微积分条记04:常见的矩阵求导运算
4.1 通例矩阵求导示例
4.1.1 求导示例1:\(f(x)=A_{m\times n}\cdot x_{n \times 1}\) \(\Rightarrow f'_{x^T}(x)=A_{m\times n}\)
如:
\[A=\begin{bmatrix}a_1&a_2&a_3\\b_1&b_2&b_3\end{bmatrix},x=\begin{bmatrix}x_1\\x_2\\x_3\end{bmatrix}\Rightarrowf(x)=\begin{bmatrix}a_1x_1+a_2x_2+a_3x_3\\b_1x_1+b_2x_2+b_3x_3\end{bmatrix}\]
由矩阵性质和意义(参数项直接保存在矩阵中)可得:
\[\tag{1}f'_{x^T}(x)=\begin{bmatrix}a_1&a_2&a_3\\b_1&b_2&b_3\end{bmatrix}=A\]
4.1.2 求导示例2:\(f(x)= x_{1 \times m}\cdot A_{mm} \cdot x^T_{1 \times m} \Rightarrow f'_x(x)=(A_{mm}+A_{mm}^T)\cdot x_{1 \times m}\)
如:
\[x=\begin{bmatrix}x_1&x_2\end{bmatrix},A=\begin{bmatrix}a&b\\c&d\end{bmatrix},x^T=\begin{bmatrix}x_1\\x_2\end{bmatrix}\]
\[\Rightarrow f(x)= \begin{bmatrix}ax_1+cx_2&bx_1+dx_2\end{bmatrix}\cdot\begin{bmatrix}x_1\\x_2\end{bmatrix}\]
\[\qquad\quad=\begin{bmatrix}a{x_1}^2+bx_1x_2+cx_1x_2+dx_2^2\end{bmatrix}\]
则有:
\[f'_x(x)= \begin{bmatrix}2ax_1+bx_2+cx_2&2dx_2+bx_1+cx_1\end{bmatrix}\]

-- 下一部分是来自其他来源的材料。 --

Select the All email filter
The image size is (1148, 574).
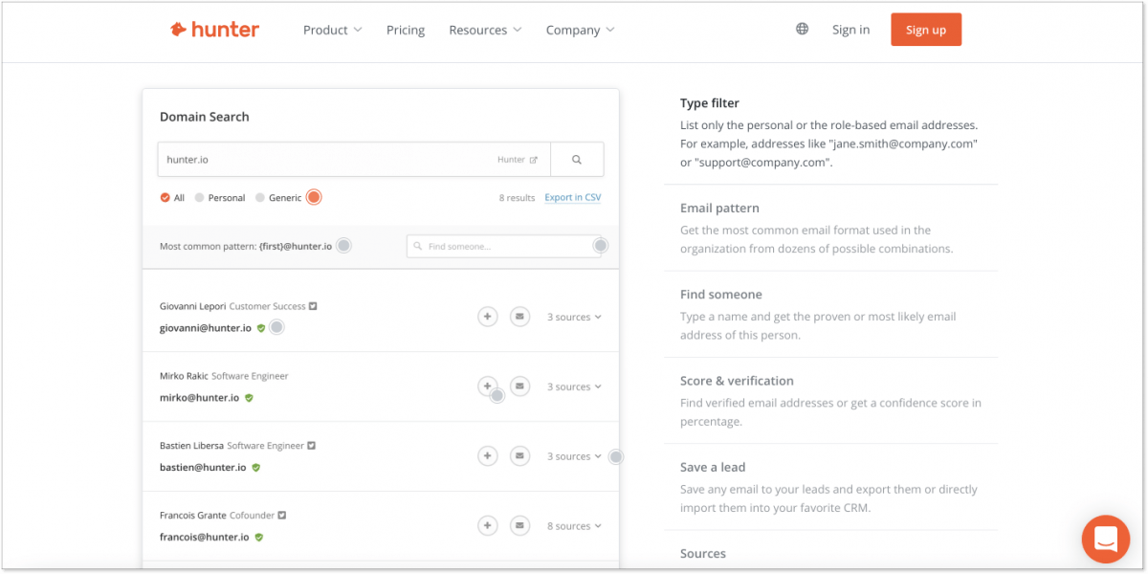pyautogui.click(x=164, y=197)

\[\tag{2}=\begin{bmatrix}a&b\\c&d\end{bmatrix}\cdot\begin{bmatrix}x_1&x_2\end{bmatrix}+\begin{bmatrix}a&c\\b&d\end{bmatrix}\cdot\begin{bmatrix}x_1&x_2\end{bmatrix}=(A+A^T)x\]

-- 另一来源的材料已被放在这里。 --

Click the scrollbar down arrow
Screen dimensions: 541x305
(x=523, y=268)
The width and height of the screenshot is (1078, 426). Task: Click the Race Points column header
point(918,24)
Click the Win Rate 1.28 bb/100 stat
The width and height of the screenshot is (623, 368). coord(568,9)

4.1.3 求导示例3:\(f(x)=x_{1\times n}^T\cdot a_{n \times 1} \Rightarrow f_x'(x)=(x_{1\times n}\cdot a_{n \times 1}^T)'_x=a\)
如:
\[x^T=\begin{bmatrix}x_1&x_2\end{bmatrix},a=\begin{bmatrix}a_1\\a_2\end{bmatrix}\]
\[\Rightarrowf(x)=x^T\cdot a=\begin{bmatrix}x_1a_1+x_2a_2\end{bmatrix}=x\cdot a^T\]
又:
\[x=\begin{bmatrix}x_1\\x_2\end{bmatrix}\]
则由矩阵的性质及意义(参数项直接保存在矩阵中),有:
\[\tag{3}f'_x(x)=(x\cdot a^T)_x'=\begin{bmatrix}a_1\\a_2\end{bmatrix}=a\]
4.1.4 求导示例4:\(f(x)=x_{m\times 1}^T\cdot A_{m \times n}\cdot y_{n \times 1} \Rightarrow f_x'(x)=Ay,f'_A(x)=xy^T\)
如:
\[x^T=\begin{bmatrix}x_1&x_2&x_3\end{bmatrix},A=\begin{bmatrix}a_1&a_2\\a_3&a_4\\a_5&a_6\end{bmatrix},y=\begin{bmatrix}y_1\\y_2\\\end{bmatrix}\]
\[\Rightarrowf(x) =x^T\cdot A\cdot y=\begin{bmatrix}a_1x_1+a_3x_2+a_5x_3&a_2x_1+a_4x_2+a_6x_3\\\end{bmatrix}\cdot\begin{bmatrix}y_1\\y_2\\\end{bmatrix}\]
\[\qquad\qquad\qquad\qquad\qquad\quad=\begin{bmatrix}(a_1x_1+a_3x_2+a_5x_3)\cdot y_1+(a_2x_1+a_4x_2+a_6x_3)\cdot y_2\end{bmatrix}\]
则有:
\[f'_x(x)=\begin{bmatrix}(a_1+a_3+a_5)\cdot y_1+(a_2+a_4+a_6)\cdot y_2\end{bmatrix}=A \cdot y\]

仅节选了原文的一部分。